▶ Document section
+ + +
Why is this happening? Take a second and think about how much time you spend each day on your cellphone, tablet, and computer. Think about the volume of texts, emails, photos, and voicemails that are stored on your devices at any given time. It is a difficult number to quantify, and yet we are increasingly being asked to do just that as complete downloads of electronic devices are becoming common discovery items in all types of criminal cases. This is the reality of modern communication, and it is reshaping both the way cases are prosecuted and how we perform our roles as defense attorneys. What began as a major issue in white collar cases has now expanded to the point that almost any case can become burdened with gigabytes of electronic discovery.

The early 2000s saw a massive increase in the quantity of electronically stored information (ESI) being produced by the government in white collar cases. The courts recognized that the criminal discovery rules did not adequately address these new ESI issues. To address this, the Joint Electronic Technology Working Group was established in 1998 to create recommendations on managing ESI in federal criminal cases.1 While these recommendations have helped to standardize production of ESI in federal cases, it has not addressed the hurdles individuals charged in these cases must overcome to defend themselves, nor has there been similar guidance provided at the state level, where substantial ESI production is becoming more common in a variety of cases. Both the financial and manpower costs of reviewing ESI are becoming a growing problem that continues to threaten the liberty of the accused across the nation.

The first problem presented by the increase in ESI production is the problem of how to find Brady material. In United States v. Skilling, the defendant argued that the sheer volume of material produced by the government (several hundred million pages) made it impossible to successfully identify favorable material contained within and thus the government was functionally suppressing those materials.2 The court rejected that argument because the government highlighted specific documents that it thought were potentially relevant to the defendant’s case and provided indices to other documents. The court did provide, however, specific examples of government conduct that would be improper:

We do not hold that the use of a voluminous open file can never violate Brady. For instance, evidence that the government “padded” an open file with pointless or superfluous information to frustrate a defendant’s review of the file might raise serious Brady issues. Creating a voluminous file that is unduly onerous to access might raise similar concerns. And it should go without saying that the government may not hide Brady material of which it is aware in a huge open file in the hope that the defendant will never find it. These scenarios would indicate that the government was acting in bad faith in performing its obligations under Brady.3 

Cases like Skilling give us a basic framework to rely on in our push for the government to do more than simply turn over millions of pages of documents to meet its Brady obligation.
+ + +
▶ Your tasks
1 - Copy the passage on electronic discovery in criminal cases word for word, everything from "We do not hold" down to "its Brady obligation.".
2 - Please continue the passage on electronic discovery in criminal defense past its final sentence.

▶ Raw data
+ + +
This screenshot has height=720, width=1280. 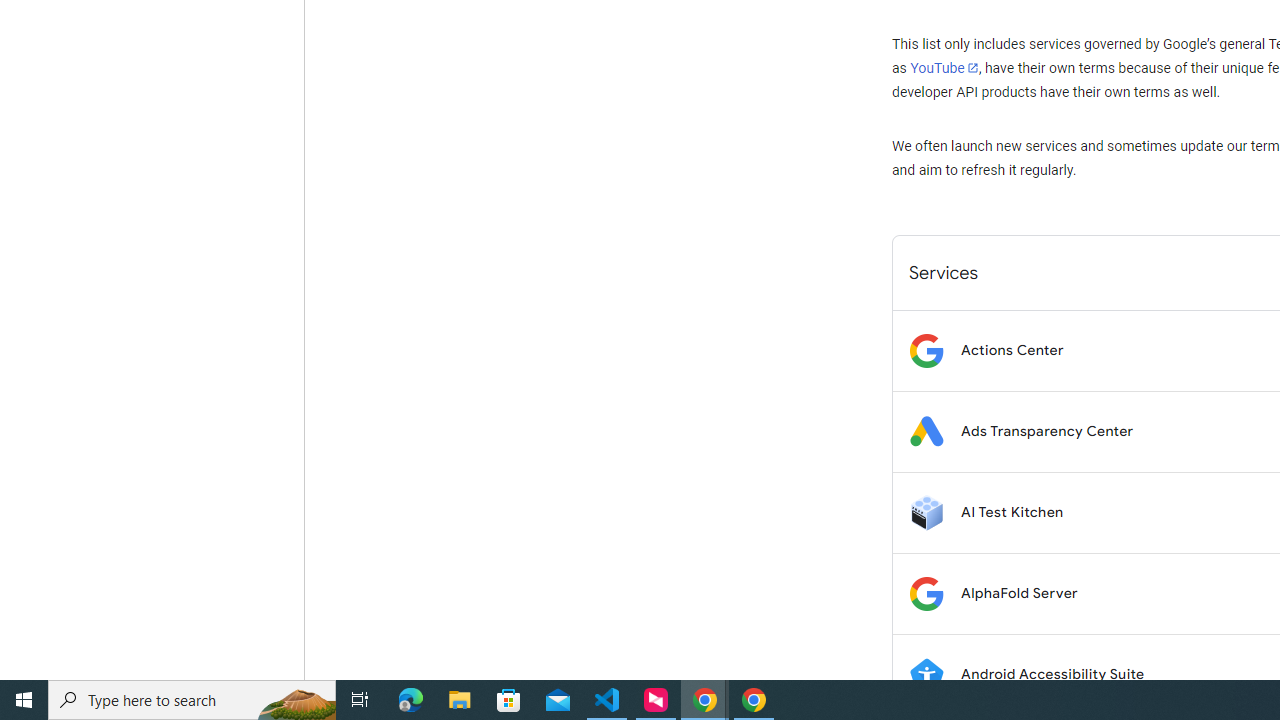 What do you see at coordinates (925, 592) in the screenshot?
I see `'Logo for AlphaFold Server'` at bounding box center [925, 592].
+ + +
▶ The answers
1 -
We do not hold that the use of a voluminous open file can never violate Brady. For instance, evidence that the government “padded” an open file with pointless or superfluous information to frustrate a defendant’s review of the file might raise serious Brady issues. Creating a voluminous file that is unduly onerous to access might raise similar concerns. And it should go without saying that the government may not hide Brady material of which it is aware in a huge open file in the hope that the defendant will never find it. These scenarios would indicate that the government was acting in bad faith in performing its obligations under Brady.3 

Cases like Skilling give us a basic framework to rely on in our push for the government to do more than simply turn over millions of pages of documents to meet its Brady obligation.

2 -
The goal of setting guidelines for ESI format production was to standardize production generated by a multitude of sources into a consistent format. The resulting recommendation, which is generally followed by the DOJ,4 is that the party provide either the native file or a single image file of each page and an accompanying optical character recognition (OCR) file with the same name as the image file.5 In theory, this should create a searchable OCR file without formatting and an accompanying image file of the original. While the conversion to OCR may make each document individually searchable, this does little to combat the total size of documents that needs to be searched. Additional software is still required to make the discovery manageable, all at additional cost to the defendant. These programs are commonly utilized by firms that handle complex civil matters, where the field of ESI discovery management is far more developed but remains fairly unknown to the average criminal law practitioner.

The costs for file hosting and licensing required to efficiently review and process sizable ESI discovery can easily rival and sometimes far exceed that of any expert and creates a threshold defense issue. Unlike an expert whose billing will vary greatly from month to month, discovery vendor costs are consistent throughout the duration of the case. Average market rates for ESI hosting and software licensing range from $100-$150 per GB per month. For reference, e-discovery vendors estimate 3,000 documents per gigabyte based on DOJ production methods. For a 300,000-document production, which is small in a white collar case, the accused is looking at $2,000-$2,500 per month. It is not uncommon for cases to take from months to years before reaching trial, and during that time the client is incurring continually mounting costs to maintain access to discovery. Defendants are being required to spend thousands per month as additional legal fees just to be able to understand the strength of the evidence against them. And these costs will continue to accumulate for the duration of the case as the attorney is dependent on third-party licensing and file hosting for meaningful access to discovery.

Outside of the white collar context, substantial production of ESI has expanded to drug cases, gang cases, small conspiracies, and virtually every case that involves multiple defendants or unindicted co-conspirators. This ESI commonly manifests itself as extensive chat logs acquired from social media websites and computer/cellphone downloads. For reference, Snapchat currently has over 300 million active users and 187 million daily active users.6 Instagram has over 800 million active users and 500 million daily active users.7 Facebook boasts an incredible 2.072 billion global active users and 1.66 billion global daily active users.8 As more people utilize social media as a platform for communication, so too do law enforcement agencies increasingly seek logs of communication from these platforms to investigate and bolster their cases. For example, it is unsurprising to see months of communication logs from Snapchat, Instagram, and Facebook in addition to traditional text message and phone communication logs in both state and federal drug cases. In a 2012 survey, over 80 percent of law enforcement officers interviewed had used social media to assist in investigations.9 

Similarly, modern cellphones can have anywhere from 8 GB to 256 GB of storage. A common law enforcement practice is to obtain a warrant and perform a full download of any cellphone found on a defendant at the time of arrest and provide that in discovery. This functionally transforms what would have been in the early 2000s a case involving a few documents to a case in 2018 requiring an extensive ESI review. Stored text communications, social media communications, photographs, videos, and even recently visited websites could contain valuable exculpatory information.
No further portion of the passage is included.